What this task involves:
Please read the records below and return each line holding the string "accomplish".

(Given data Opens)

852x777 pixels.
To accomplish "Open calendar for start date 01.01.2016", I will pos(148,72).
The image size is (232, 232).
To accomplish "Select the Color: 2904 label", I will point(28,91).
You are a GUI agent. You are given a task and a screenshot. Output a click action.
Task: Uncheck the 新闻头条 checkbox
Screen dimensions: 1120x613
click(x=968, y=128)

(Given data Closes)
(Given data Opens)

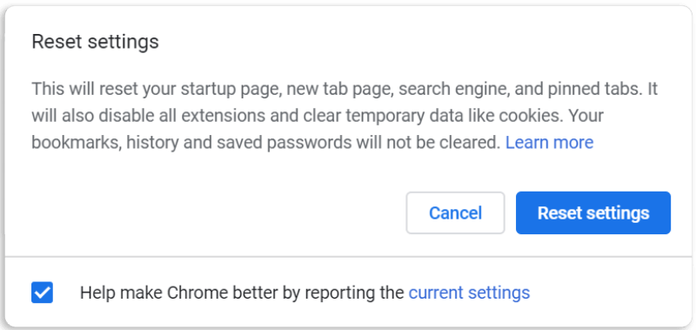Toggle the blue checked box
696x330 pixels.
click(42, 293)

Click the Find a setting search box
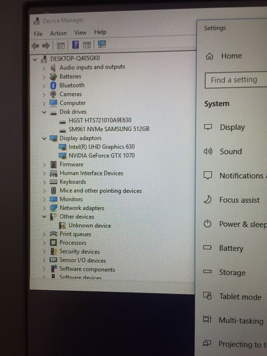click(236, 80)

(Given data Closes)

Solution for this problem:
To accomplish "Open calendar for start date 01.01.2016", I will pos(148,72).
To accomplish "Select the Color: 2904 label", I will point(28,91).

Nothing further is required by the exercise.